RSVP here: https://www.queer-art.org/rsvp-to-totally-fed-up
Streaming links here: https://www.queer-art.org/streaming-links-for-qaf-fall-2020
TOTALLY F**ED UP
1993. 85 minutes. Directed by Gregg Araki.
Totally Fucked Up is a “rag-tag story of (the) fag-and-dyke teen underground…a kind of cross between avant-garde experimental cinema and a queer John Hughes flick,” explains Gregg Araki who wrote and directed this 1992 cinematic ode to queer adolescent angst. But unlike a Hughes film, these teens aren’t worried about losing their virginity or going out with the most popular person in school. Instead, they are dealing with homophobic violence, the tyranny of being different in the homogeneous backdrop of Los Angeles, and the ecstasy and nightmarish pain of young love. Brontez Purnell remembers “watching this as a teenager in my shitty Southern town and praying that I would move to California one day and be as cool as the kids in this movie.” Totally Fucked Up is the first film in Araki’s "Teen Apocalypse trilogy" of the 1990s, queer teenage nihilism with a heart of gold.
Brontez Purnell on TOTALLY F**ED UP
“So Totally F***ed Up is the first installment of director Gregg Araki's ICONIC Teen Doom Trilogy (Doom Generation (1995) and Nowhere (1997) being the latter two concluding the series). Part narrative, part fake documentary, it encapsulates the Gen x queer angst aesthetic that is now a product of yore in these oh so boring times where the term "queer" has been completely co-opted by fuckin' poseurs! (oh c'mon! you know it's true!) I remember watching this as a teenager in my shitty Southern town and prayed that I would move to California one day and be as cool as the kids in this movie- and sure a fuckin' nuff- I did. This movie is like if "Kids" had been queer and had a story line that made sense- if you get the picture. A New Queer Cinema CLASSIC through and through!”
Brontez Purnell is a writer, musician, dancer, filmmaker, and performance artist. He is the author of a graphic novel, a novella, a children’s book, and the novel Since I Laid My Burden Down.
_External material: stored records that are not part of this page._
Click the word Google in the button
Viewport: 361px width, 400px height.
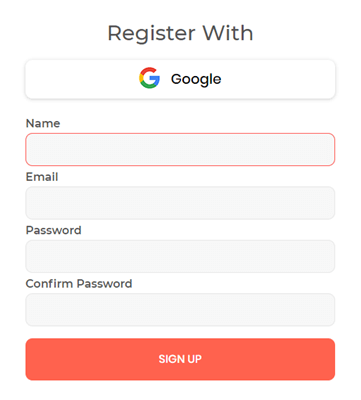point(196,79)
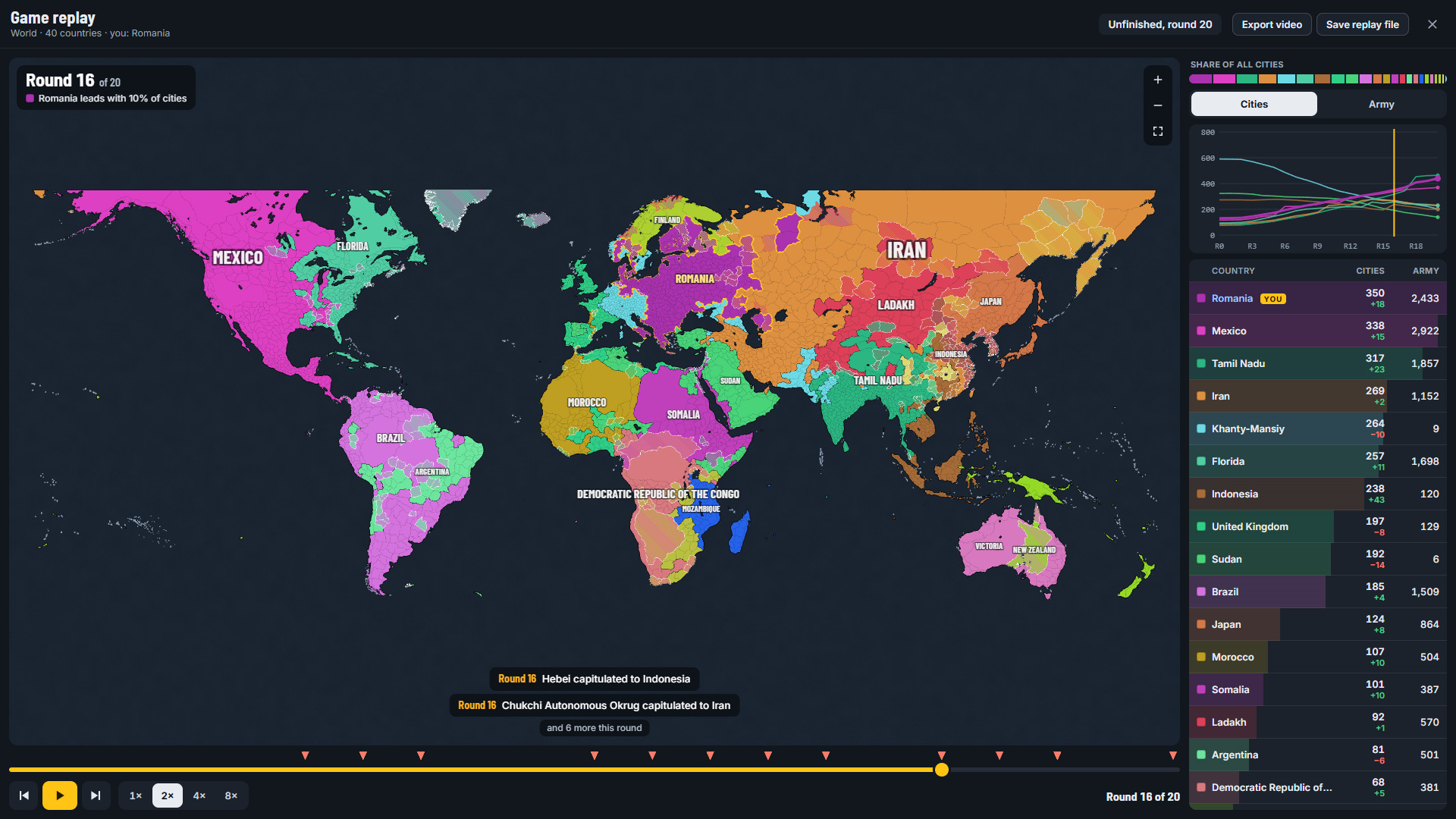The height and width of the screenshot is (819, 1456).
Task: Expand the 'and 6 more this round' events
Action: (x=595, y=728)
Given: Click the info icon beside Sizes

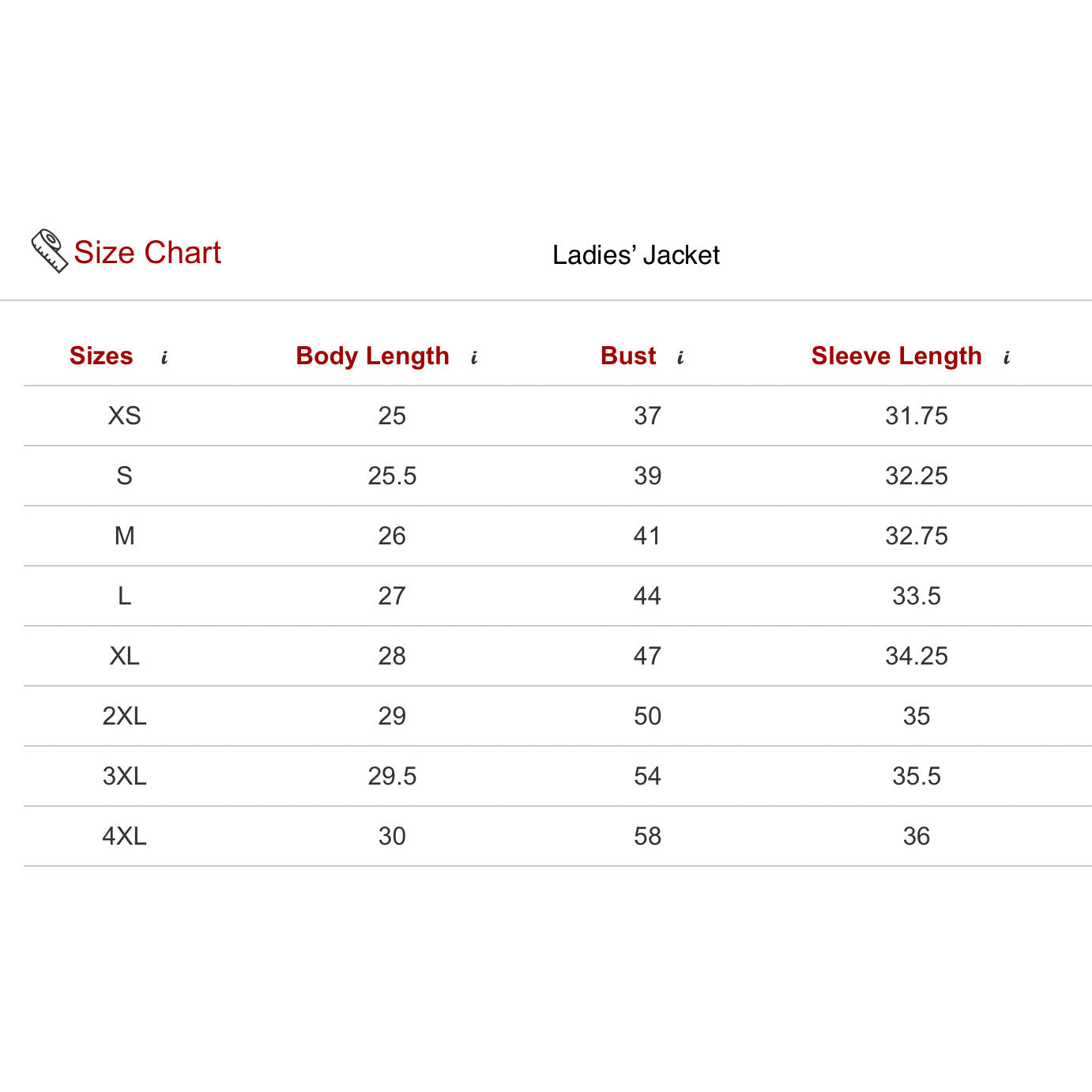Looking at the screenshot, I should click(164, 358).
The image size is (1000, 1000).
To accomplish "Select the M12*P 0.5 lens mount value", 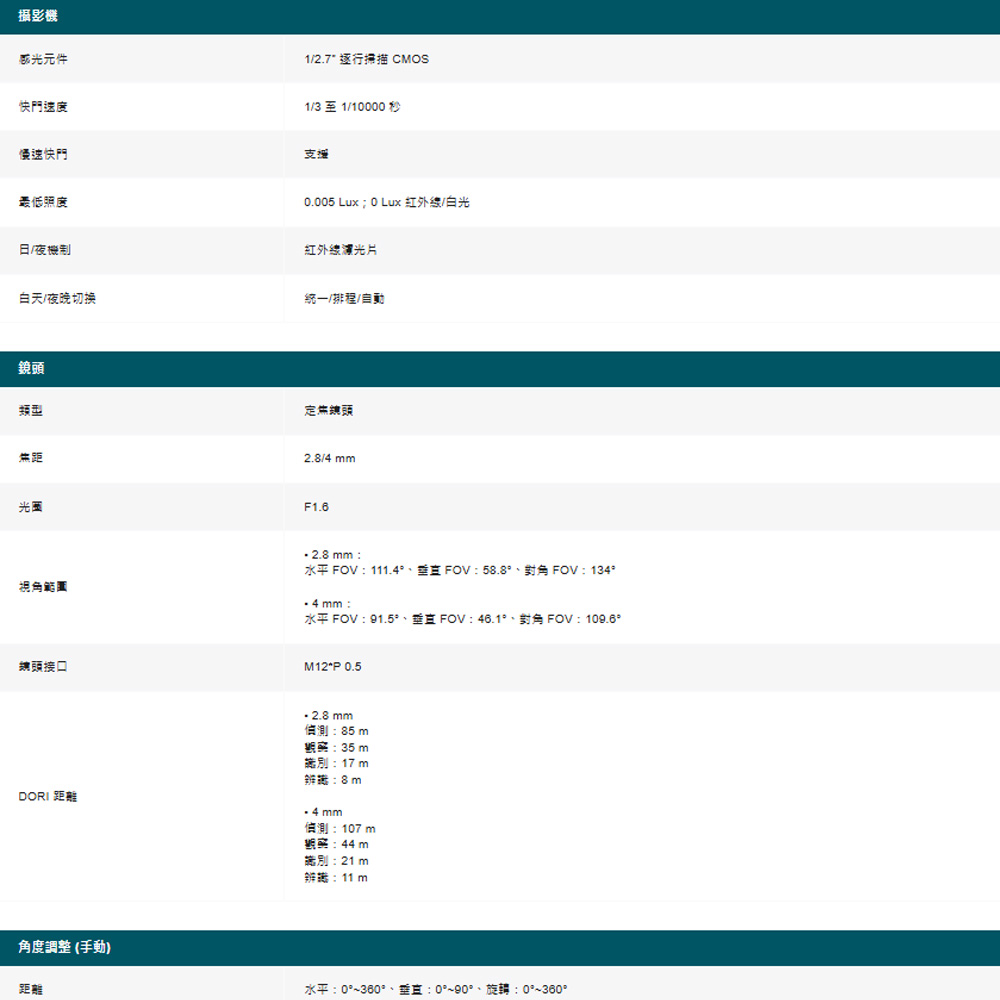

Recipient of a 2018 Whiting Award for Fiction, he was named one of the 32 Black Male Writers for Our Time by T: New York Times Style Magazine in 2018. Purnell is also the frontman for the band the Younger Lovers, the co-founder of the experimental dance group the Brontez Purnell Dance Company, the creator of the renowned cult zine Fag School, and the director of several short films, music videos, and, most recently, the documentary Unstoppable Feat: Dances of Ed Mock. Born in Triana, Alabama, he’s lived in Oakland, California, for over 18 years.